To mathematically model the conventional aqueous humor outflow system with trabecular meshwork (TM) bypass and Schlemm canal (SC) dilation.
The SC was modeled as a rectangular channel with the TM modeled as a permeable membrane. The collector channels (CCs) were modeled as fluid sinks distributed along the outer wall of SC. Two different implants were investigated in this study. The Hydrus Microstent (scaffold) was modeled with a TM bypass and a dilated region in SC that was 7 or 15 mm long and approximately 5-fold larger than the normal height of SC (h0). The iStent trabecular microbypass was modeled with a similar structure except that the dilated region in SC was 1 mm long and 25% larger than h0.

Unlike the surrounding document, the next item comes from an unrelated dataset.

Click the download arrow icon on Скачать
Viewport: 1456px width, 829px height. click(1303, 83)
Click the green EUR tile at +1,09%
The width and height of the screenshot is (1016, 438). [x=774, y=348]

Creation of a TM bypass structure would increase the pressure in the surrounding regions inside the SC and make it close to the intraocular pressure. SC dilation would increase the pressure more uniformly in the dilated region. The pressure increase led to higher flow rates in SC and CCs, and subsequently increased outflow facility (C). If CCs were uniformly distributed, the increase in C was the smallest after implantation of 1 microbypass, compared with that after implantation of 2 microbypasses or 1 scaffold. If CCs were nonuniformly distributed, the magnitude of increase in C was sensitive to the location of implant, and the sensitivity was higher for the microbypass than the scaffold.
The study showed that creation of TM bypass and SC dilation significantly increased outflow facility, and the amount of increase correlated with the length of dilated regions in SC.
对具有小梁网(TM)旁路和施莱姆管(SC)扩张的传统房水流出系统进行数学建模。
将SC建模为矩形通道,将TM建模为可渗透膜。收集通道(CCs)建模为沿SC外壁分布的流体汇。本研究中研究了两种不同的植入物。Hydrus微支架(支架)建模为具有TM旁路和SC中7或15毫米长且比SC正常高度(h0)大约5倍大的扩张区域。iStent小梁微旁路建模为具有类似结构,不同之处在于SC中的扩张区域为1毫米长且比h0大25%。
创建TM旁路结构会增加SC内部周围区域的压力并使其接近眼内压。SC扩张会在扩张区域更均匀地增加压力。压力增加导致SC和CCs中的流速更高,并随后增加流出易度(C)。如果CCs均匀分布,与植入2个微旁路或1个支架后相比,植入1个微旁路后C的增加最小。如果CCs分布不均匀,C增加的幅度对植入物的位置敏感,并且微旁路的敏感性高于支架。
该研究表明,创建TM旁路和SC扩张显著增加了流出易度,并且增加量与SC中扩张区域的长度相关。